WORK INSTRUCTIONS
Could you give the records below again exactly as they stand?

THE DATA
━━━━━━

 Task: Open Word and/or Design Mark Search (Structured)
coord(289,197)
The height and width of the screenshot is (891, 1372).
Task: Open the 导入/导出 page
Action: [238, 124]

━━━━━━

SOLUTION FOR THIS EXERCISE
 Task: Open Word and/or Design Mark Search (Structured)
coord(289,197)
The height and width of the screenshot is (891, 1372).
Task: Open the 导入/导出 page
Action: [238, 124]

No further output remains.